Raja convinces his father to get back to Hong Kong, for which he agrees. Everyone in the family does not want Shanmugam and Raja to leave and insist them to stay with them. Raja says that there are some pending works and that they need to get back immediately. On the day of leaving, Tamil proposes her love to Raja, for which he does not reply. The movie ends with both Raja and Shanmugam leaving for treatment.

== Production ==
King was the first production venture of S. K. Krishnakant, who had earlier worked as the production executive for Lakshmi Movie Makers. The film was written and directed by A. X. Solomon who had directed the Arjun-Sonali Bendre starrer Kannodu Kanbathellam in 1999, under the name Prabhu. However, as that film did not perform to expectations at the box office, the director wanted to be credited as A. X. Solomon for his second Tamil film. He has since gone on to make a career under the name of Prabhu Solomon.

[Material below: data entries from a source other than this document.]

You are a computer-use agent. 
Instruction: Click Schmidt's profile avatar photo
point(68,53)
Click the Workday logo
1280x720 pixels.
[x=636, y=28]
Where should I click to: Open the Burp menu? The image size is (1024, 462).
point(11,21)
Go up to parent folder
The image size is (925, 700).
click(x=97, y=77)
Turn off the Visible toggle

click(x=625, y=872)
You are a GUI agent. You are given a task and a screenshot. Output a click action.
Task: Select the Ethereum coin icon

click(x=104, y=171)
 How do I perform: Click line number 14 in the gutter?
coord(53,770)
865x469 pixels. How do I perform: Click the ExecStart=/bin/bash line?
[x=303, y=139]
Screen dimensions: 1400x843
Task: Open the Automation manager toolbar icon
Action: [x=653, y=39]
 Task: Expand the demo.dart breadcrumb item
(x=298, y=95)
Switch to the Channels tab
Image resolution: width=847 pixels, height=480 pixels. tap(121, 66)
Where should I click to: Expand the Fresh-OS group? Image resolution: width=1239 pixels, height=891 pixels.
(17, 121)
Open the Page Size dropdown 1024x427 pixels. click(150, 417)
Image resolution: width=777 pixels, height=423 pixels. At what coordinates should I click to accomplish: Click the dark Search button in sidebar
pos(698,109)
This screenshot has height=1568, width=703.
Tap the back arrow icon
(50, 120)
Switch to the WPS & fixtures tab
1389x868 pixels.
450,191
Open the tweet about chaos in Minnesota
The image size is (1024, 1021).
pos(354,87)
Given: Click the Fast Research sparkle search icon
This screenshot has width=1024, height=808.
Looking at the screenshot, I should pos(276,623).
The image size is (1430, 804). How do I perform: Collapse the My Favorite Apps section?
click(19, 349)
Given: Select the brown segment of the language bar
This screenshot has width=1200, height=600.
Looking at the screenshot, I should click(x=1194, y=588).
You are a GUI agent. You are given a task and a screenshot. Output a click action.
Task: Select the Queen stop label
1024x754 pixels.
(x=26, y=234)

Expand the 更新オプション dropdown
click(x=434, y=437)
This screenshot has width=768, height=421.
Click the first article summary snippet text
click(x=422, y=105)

The film was initially titled as Vikadan with Suvaluxmi being the first choice of lead actress. During the same period Vikram had accepted another film titled King where he was set to play dual roles, but the film eventually was shelved, hence the title King was chosen to replace Vikadan in this project. Vikram took up magic lessons and learned how to roller-blade for his role in the film.

== Soundtrack ==
The soundtrack was composed by Dhina and all lyrics written by Vairamuthu. The song "Kadhalagi" is lifted from "A Thousand Years" by British musician Sting from the album Brand New Day.

Track listing
| No. | Title | Singer(s) | Length |
|---|---|---|---|
| 1. | "Achuvellam Pacharisi" | Shankar Mahadevan, Mahalakshmi Iyer | 4:43 |
| 2. | "Gongura Gongura" | Mathangi | 4:01 |
| 3. | "Kadhalagi Kadhalagi" | P. Unnikrishnan, Sujatha | 5:12 |
| 4. | "Kalathai Mathikindra" | Karthik | 4:20 |
| 5. | "Kulu Kulu Kaatre" | Tippu | 4:01 |
| 6. | "Loveaagi En Nenje" | Tippu | 4:34 |
| 7. | "Sagiye Pohathe Pohathe" | Devan, Febi Mani | 4:20 |
| 8. | "Saturday Sunday" | Clinton | 5:12 |
| 9. | "Summa Siri Siri" | Murugesh, Febi Mani | 4:53 |
| Total length: |  |  | 41:16 |

== Reception ==
Malathi Rangarajan of The Hindu wrote that "'Good game... ' Vikram comments at a particular point. Sure it is... because it has been played quite well". Malini Mannath of Chennai Online wrote that "Like his earlier film "Kannodu Kaanbathellam' the director takes a different subject here too, which despite its flaws has turned out to be a fairly engaging, clean family entertainer". Cinesouth wrote "There hasn't been a movie in the recent past that so perfectly blended human values with emotions. 'King's screenplay and Vikram's performance filled that gap beautifully". Sify wrote "Vikram’s King is a fun-filled family drama which leaves a lump in your throat. Still you smile and sigh so spontaneously while enjoying the sentimental story of a lovable father and son duo in their quest for peace and happiness. There are dim and yet rankling echoes of Hrishikesh Mukherjee’s Rajesh Khanna classic Anand. However director A.X.Soloman, should be appreciated for making a clean family entertainer without any blood and gore".

== Box office ==
The film did not fare well commercially. Post-release, Solomon revealed that he was unconvinced about Vikram portraying the lead role, feeling that he was too old to play Nassar's son, but the actor insisted that the project go ahead. Delays in the production in the film meant that Vikram's star image had risen and reviewers labelled the film as a disappointment upon release. The director noted that the story was written with the expectation of a small-time actor in the lead role, and hence Vikram's sudden popularity worked against the film. He revealed that his early career in film involved making significant compromises and was strictly against the type of cinema he had actually ventured to make.